Several of the high court justices explicitly stated in their opinions that the overturn of Roe did not signal that the court would overturn other decisions establishing constitutional rights — with Alito going out of his way to mention same-sex marriage, arguing that abortion is different because it deals with a human life.

However, court observers note that Alito’s remarks on same-sex marriage are not essential to the decision, and therefore are not legally binding. Additionally, the legal rationale underlying Roe relies heavily on the idea that private conduct or behavior is protected, which was the same rationale used to argue for the overturn of anti-sodomy laws and laws prohibiting same-sex marriage.

Justice Clarence Thomas went even further in a concurring opinion, calling on the high court to revisit all those decisions involving rights not explicitly mentioned in the constitution — including decisions that established the right of married couples to use contraception, the right to engage in consensual same-sex activity, and the right to same-sex marriage.

The LGBTQ media advocacy organization GLAAD blasted the decision.

“The message here is clear and distressing: Americans are losing protected access to abortion, a constitutional right they have valued for nearly fifty years, and other rights to personal liberty are at risk too,” Sarah Kate Ellis, the president and CEO of GLAAD, said in a statement. 

“The anti-abortion playbook and the anti-LGBTQ playbook are one and the same,” she added. “Both are about denying control over our bodies and making it more dangerous for us to live as we are. Both divide our country into free and less free, the opposite of what the United States should be. Our bodies, healthcare and our future belong to us, not to a meddling politician or extremist Supreme Court justices, and we will fight back.”

The Modern Military Association of America, an organization representing LGBTQ military members and veterans, said that the decision threatens the security and stability of military families.

“The tremendous amount of legal chaos and fear this court just inflicted on countless military families who often have no choice where they are stationed is truly unprecedented and despicable,” Jennifer dane, the group’s CEO and executive director, said in a statement. “We are incredibly concerned about what the Supreme Court’s decision means for service members stationed in states that have stripped away their rights and criminalized their reproductive decisions. We are also deeply alarmed by Justice Thomas’ radical pledge to revisit and overturn the marriages of thousands of our military families.”

LGBTQ Victory Fund President and CEO Annise Parker also lamented the decision.

“Our worst fears have come to pass. With partial or complete abortion bans and trigger laws encoded at the state level across the country, millions of Americans have lost their right to make life-saving medical decisions about their own bodies,” Parker said in a statement. “This assault on our fundamental freedoms by a Supreme Court willing to choose politics over precedent will cost lives and will disproportionately affect access to critical reproductive health care for people of color and low-income communities. It may also have cascading effects on legal cases pertaining to the LGBTQ community, especially for trans and nonbinary people as they face an unprecedented increase in legal and legislative attacks.”

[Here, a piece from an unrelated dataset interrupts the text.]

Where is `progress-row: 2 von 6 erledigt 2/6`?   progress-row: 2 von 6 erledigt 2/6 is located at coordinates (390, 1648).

Amit Paley, the CEO and executive director of The Trevor Project, the world’s largest suicide prevention and crisis intervention organization for LGBTQ youth, said the decision “is causing many people to experience a wide range of concerns for bodily autonomy, LGBTQ rights, and public health, including mental health.”

“Overturning Roe v. Wade will allow states to further restrict and regulate essential health care and reduce access to the already limited number of LGBTQ-competent providers in many parts of the country, posing a threat to the health and safety of young LGBTQ people,” Paley said in a statement. “In undermining decades of jurisprudence on the constitutional right to privacy, this decision could also jeopardize the rights afforded to LGBTQ people in the landmark Obergefell and Lawrence decisions — to love who you love and be who you are without fear of criminalization.”